What the exercise asks:
Gather every line in the items below that contains the word "should", and copy each of those lines as it appears.

[Rows from a screen-grounding dataset]
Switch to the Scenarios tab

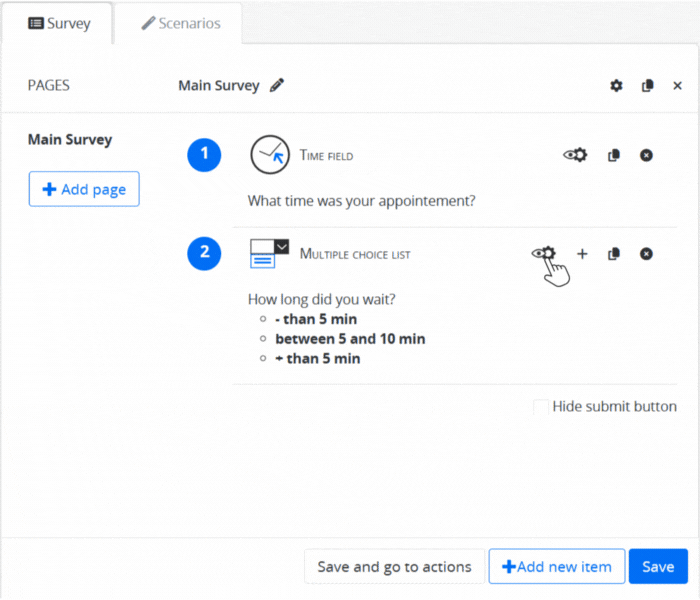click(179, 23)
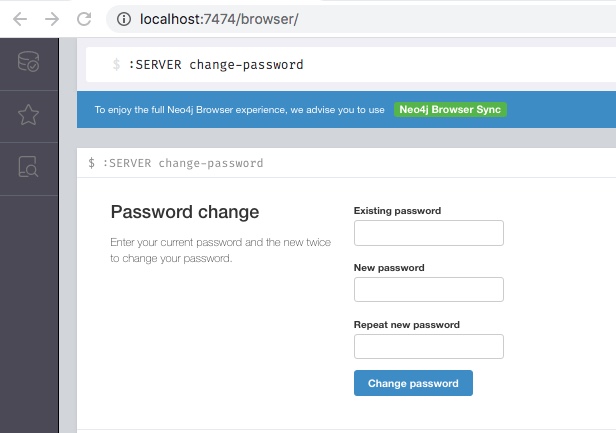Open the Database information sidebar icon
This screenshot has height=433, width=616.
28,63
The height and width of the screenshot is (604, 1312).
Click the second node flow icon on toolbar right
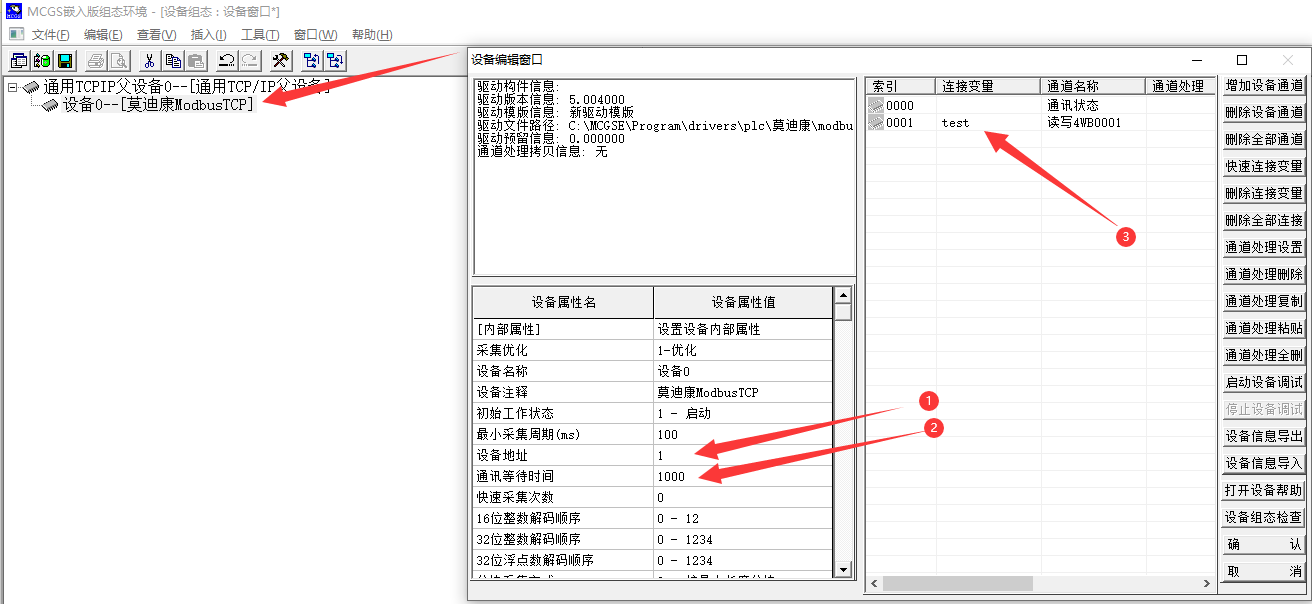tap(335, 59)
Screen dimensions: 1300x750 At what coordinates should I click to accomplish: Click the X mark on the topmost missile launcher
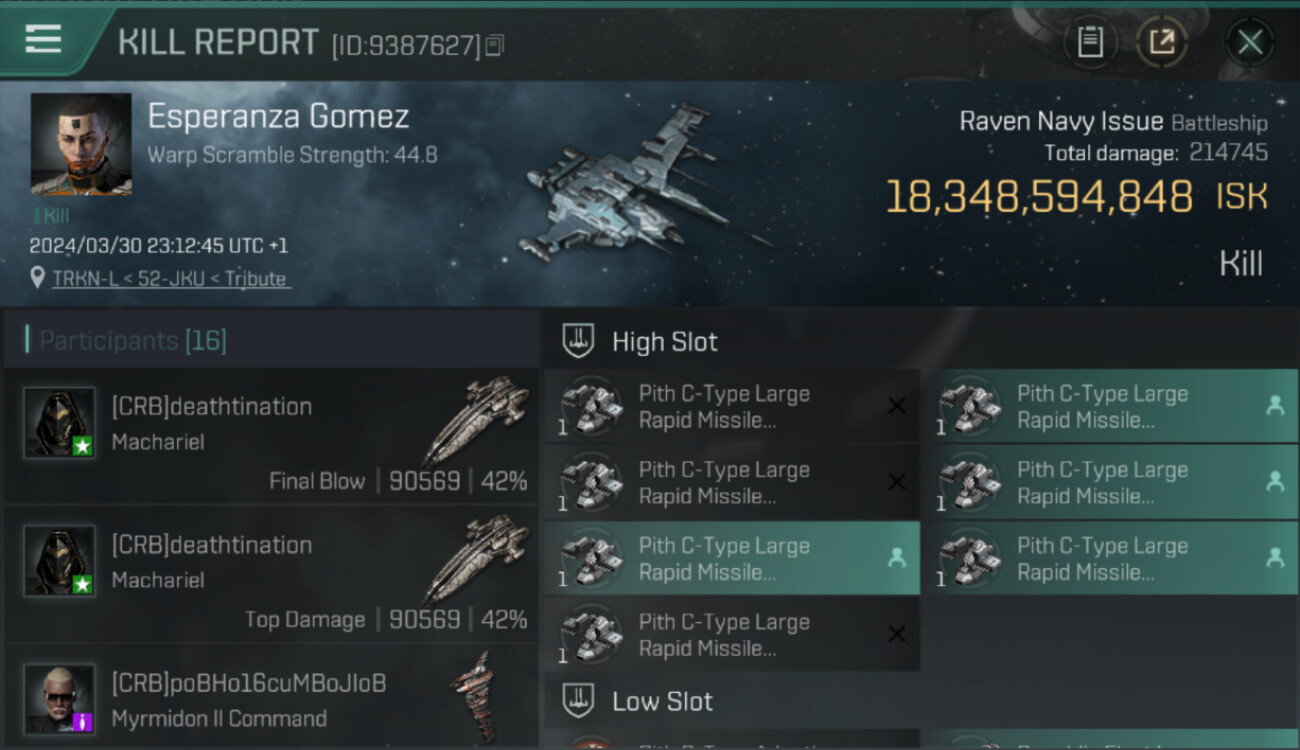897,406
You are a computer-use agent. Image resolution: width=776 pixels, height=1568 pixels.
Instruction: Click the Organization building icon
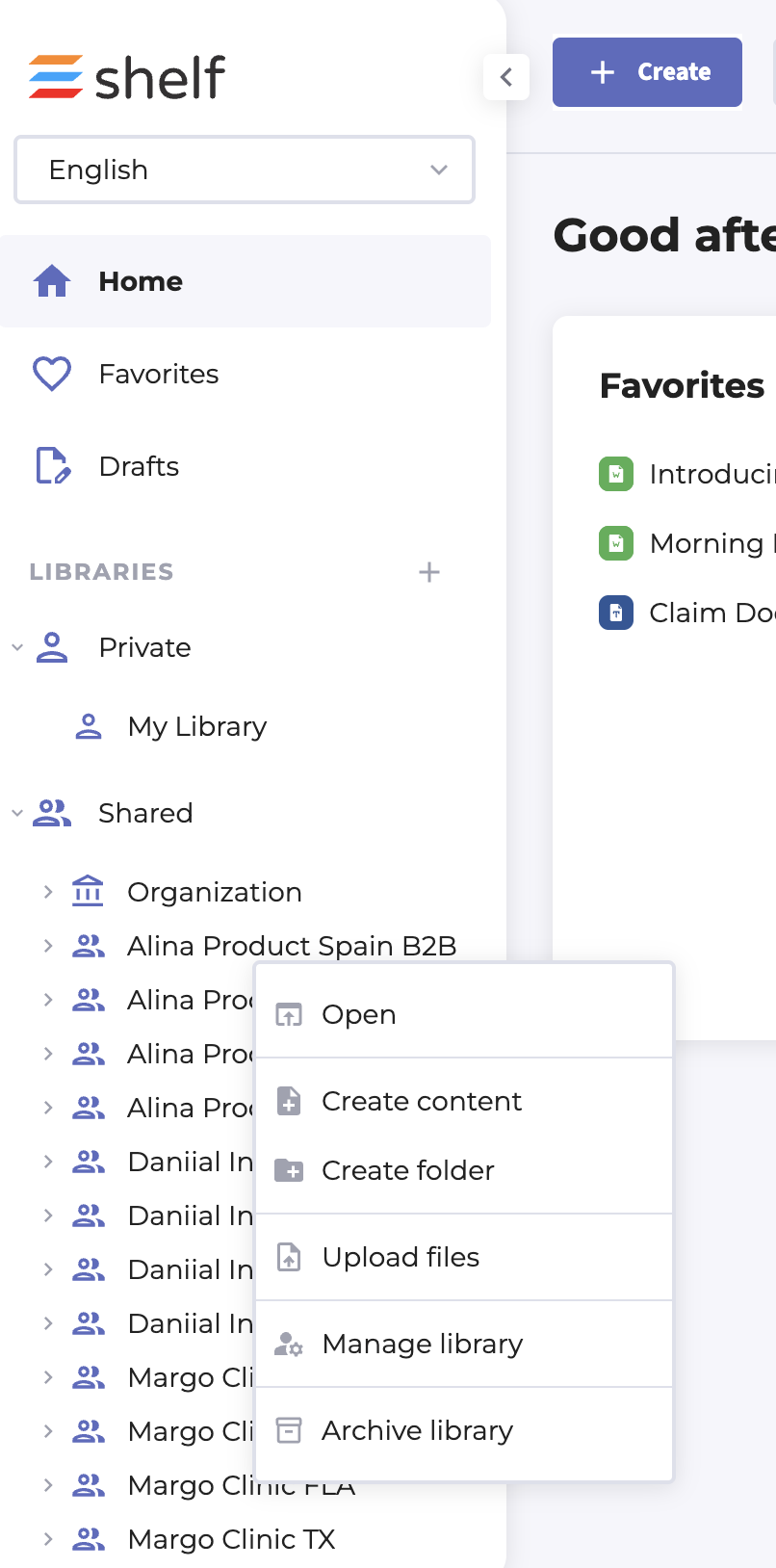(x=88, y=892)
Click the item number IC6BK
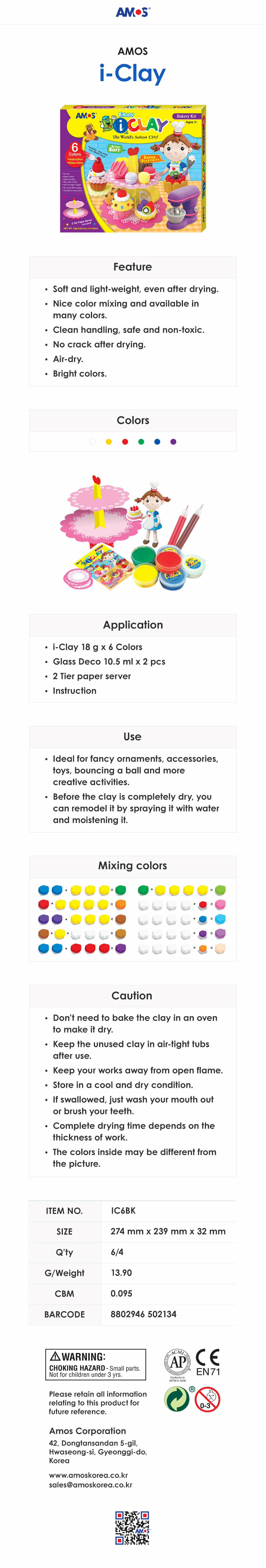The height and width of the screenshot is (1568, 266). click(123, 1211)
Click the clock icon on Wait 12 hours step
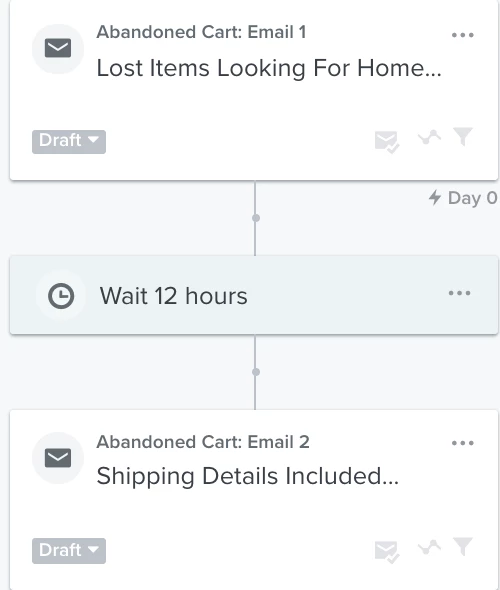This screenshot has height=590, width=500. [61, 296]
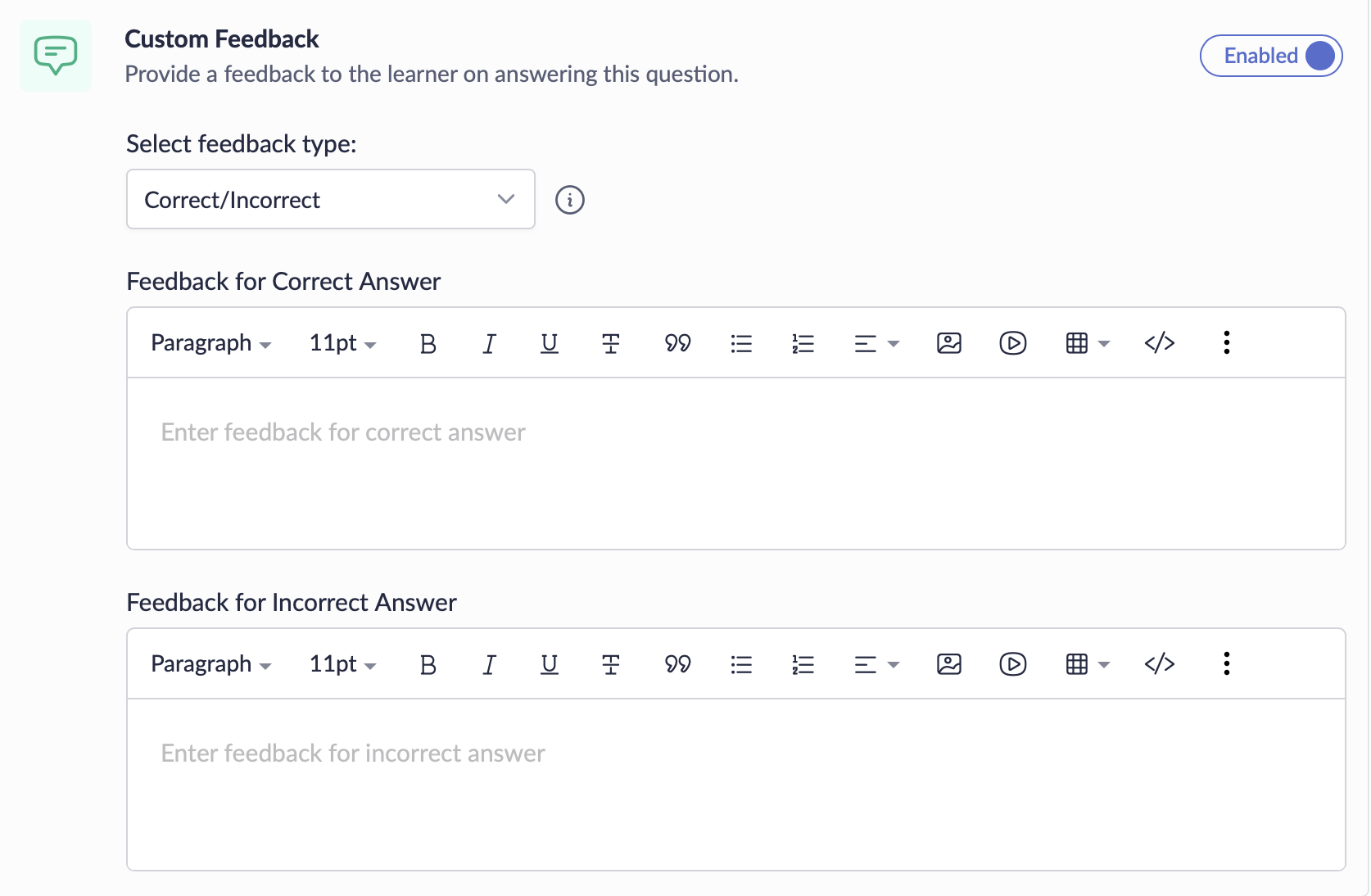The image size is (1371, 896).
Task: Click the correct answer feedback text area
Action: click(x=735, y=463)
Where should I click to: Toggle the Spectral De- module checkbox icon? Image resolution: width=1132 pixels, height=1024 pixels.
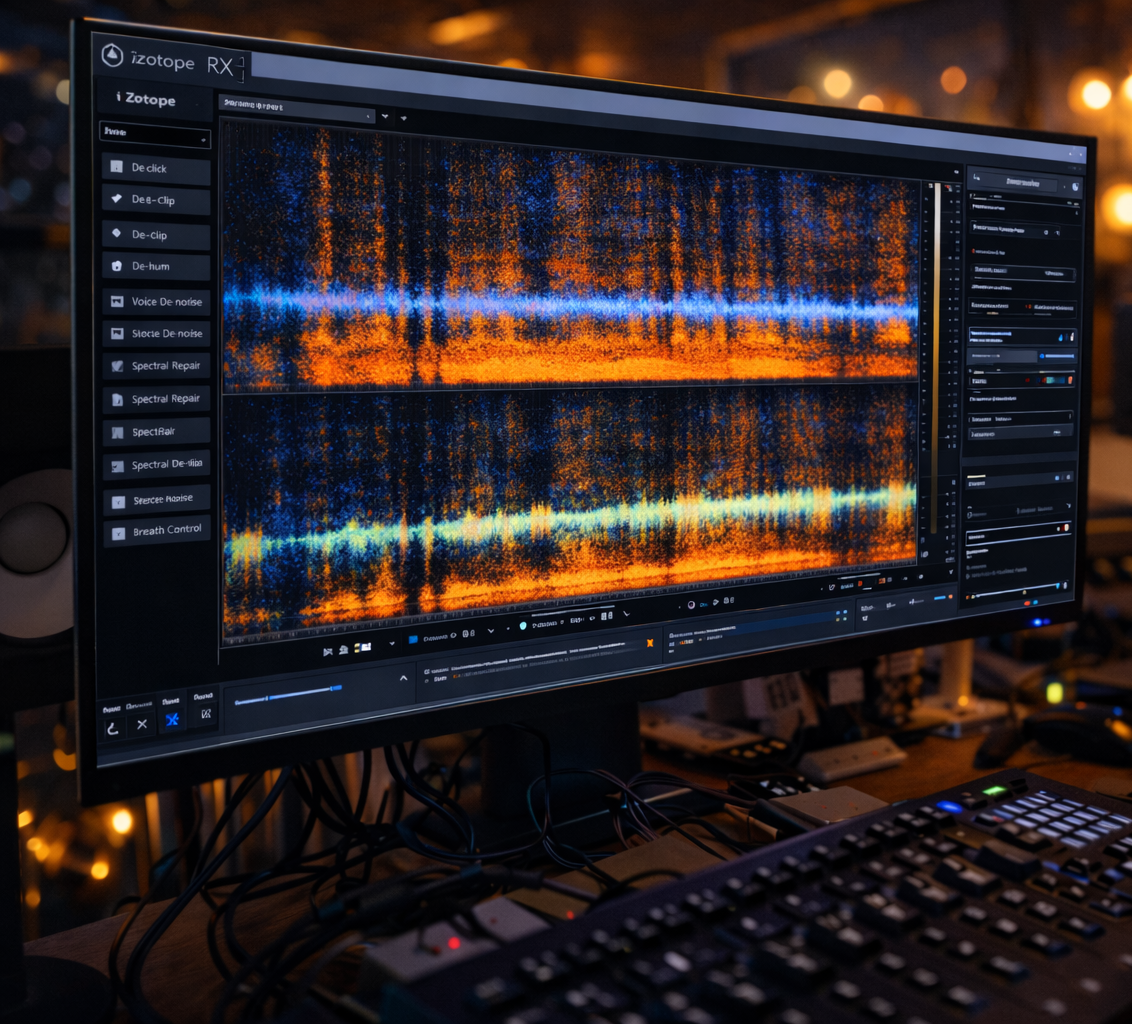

Reply to the exercise:
Screen dimensions: 1300x750 At what coordinates should I click to accomplish: Click the X mark on the topmost missile launcher
Where should I click to: Toggle the Spectral De- module checkbox icon? Image resolution: width=1132 pixels, height=1024 pixels.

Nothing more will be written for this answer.